[ofa-general] IPOIB CM performance issues

Thu Mar 22 14:35:16 PDT 2007

While working on the non-SRQ support for IPOIB CM I observed that 
scatter-gather lists adversely impacts performance (as compared to without 
it). On the whole, CM mode does improve performance -with or without 
scatter-gather lists, but we lose a lot of throughput (something like 
>15%) with sg lists.

I looked at the profiles and found that ipoib_cm_alloc_rx_skb() (and the 
associated alloc_page()) show up far more (> 10X) in the profile with sg 
lists, than without it. To put this in perspective, upon receipt of a 
packet we call ipoib_cm_alloc_rx_skb() which in turn ends up calling 
alloc_page() 16 times (every time!).  I believe that is where we are 
taking a big hit with sg lists.
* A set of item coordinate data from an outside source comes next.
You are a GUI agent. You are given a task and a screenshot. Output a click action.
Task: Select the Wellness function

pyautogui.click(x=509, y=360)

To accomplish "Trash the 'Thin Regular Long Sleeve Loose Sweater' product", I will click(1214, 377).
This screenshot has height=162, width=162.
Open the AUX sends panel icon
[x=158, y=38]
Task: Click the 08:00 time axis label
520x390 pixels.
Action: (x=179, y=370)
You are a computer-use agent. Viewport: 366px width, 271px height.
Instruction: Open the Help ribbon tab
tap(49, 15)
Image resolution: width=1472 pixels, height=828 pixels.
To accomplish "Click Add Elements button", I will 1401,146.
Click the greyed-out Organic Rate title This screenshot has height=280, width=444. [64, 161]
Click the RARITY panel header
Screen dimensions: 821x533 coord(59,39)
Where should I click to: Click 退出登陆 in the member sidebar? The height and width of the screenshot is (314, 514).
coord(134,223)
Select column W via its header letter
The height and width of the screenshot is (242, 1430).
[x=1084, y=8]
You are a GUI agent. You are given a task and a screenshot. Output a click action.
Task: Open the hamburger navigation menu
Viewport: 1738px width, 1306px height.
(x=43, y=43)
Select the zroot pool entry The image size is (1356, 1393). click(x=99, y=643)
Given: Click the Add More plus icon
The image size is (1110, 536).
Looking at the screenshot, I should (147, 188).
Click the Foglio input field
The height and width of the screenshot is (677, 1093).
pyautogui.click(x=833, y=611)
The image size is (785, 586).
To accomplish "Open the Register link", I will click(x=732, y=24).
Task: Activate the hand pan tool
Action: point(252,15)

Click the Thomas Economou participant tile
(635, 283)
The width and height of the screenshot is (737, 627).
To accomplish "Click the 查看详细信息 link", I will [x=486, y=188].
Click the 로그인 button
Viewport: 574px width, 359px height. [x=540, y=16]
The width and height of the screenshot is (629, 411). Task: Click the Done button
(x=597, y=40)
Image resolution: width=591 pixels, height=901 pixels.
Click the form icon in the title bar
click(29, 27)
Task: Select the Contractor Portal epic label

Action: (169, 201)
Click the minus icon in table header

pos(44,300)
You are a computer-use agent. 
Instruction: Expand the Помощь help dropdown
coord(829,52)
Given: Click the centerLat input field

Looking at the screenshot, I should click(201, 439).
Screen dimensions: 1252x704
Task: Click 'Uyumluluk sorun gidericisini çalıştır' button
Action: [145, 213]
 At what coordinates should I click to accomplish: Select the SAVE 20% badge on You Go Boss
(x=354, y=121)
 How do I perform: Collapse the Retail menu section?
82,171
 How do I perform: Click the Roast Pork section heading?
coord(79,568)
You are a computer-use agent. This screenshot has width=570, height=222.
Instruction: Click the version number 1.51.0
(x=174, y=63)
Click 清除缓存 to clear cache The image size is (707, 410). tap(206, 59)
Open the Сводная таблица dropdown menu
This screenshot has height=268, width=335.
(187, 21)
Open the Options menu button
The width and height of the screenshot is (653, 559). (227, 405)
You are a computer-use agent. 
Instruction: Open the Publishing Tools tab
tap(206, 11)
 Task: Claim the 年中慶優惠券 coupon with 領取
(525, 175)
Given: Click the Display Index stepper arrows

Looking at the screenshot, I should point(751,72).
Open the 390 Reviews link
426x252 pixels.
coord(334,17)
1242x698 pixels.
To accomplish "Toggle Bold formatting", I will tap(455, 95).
This and the associated sg list processing 
is what causes the throughput drop.

I loked at the e1000 driver to see how they handle this issue and here are 
a few things that I learnt; which we may try and incorporate as we find 
suitable:

1. e1000 driver does not use sg lists in all cases
2. e100 driver uses a max of 3 fragments (to handle jumbo frames)
3. e1000 driver uses "copybreak" as a module paramater. For small packets 
(less than copybreak)
they actually go ahead and unsplit the packet. In fact they specifically 
call out alloc_page() and put_page() as eating up
CPU cycles and try to avoid them when feasible.
4. There is decision made (rx_ps_pages) if one one should use packet split 
or not. This decision is based on 
several factors like mtu, page size and the like.

Can we try and incorporate items 1, 3 and 4 in to the implementation of 
IPOIB CM? What is the general opinions about this? Should we look at some 
other drivers?

Pradeep
pradeep at us.ibm.com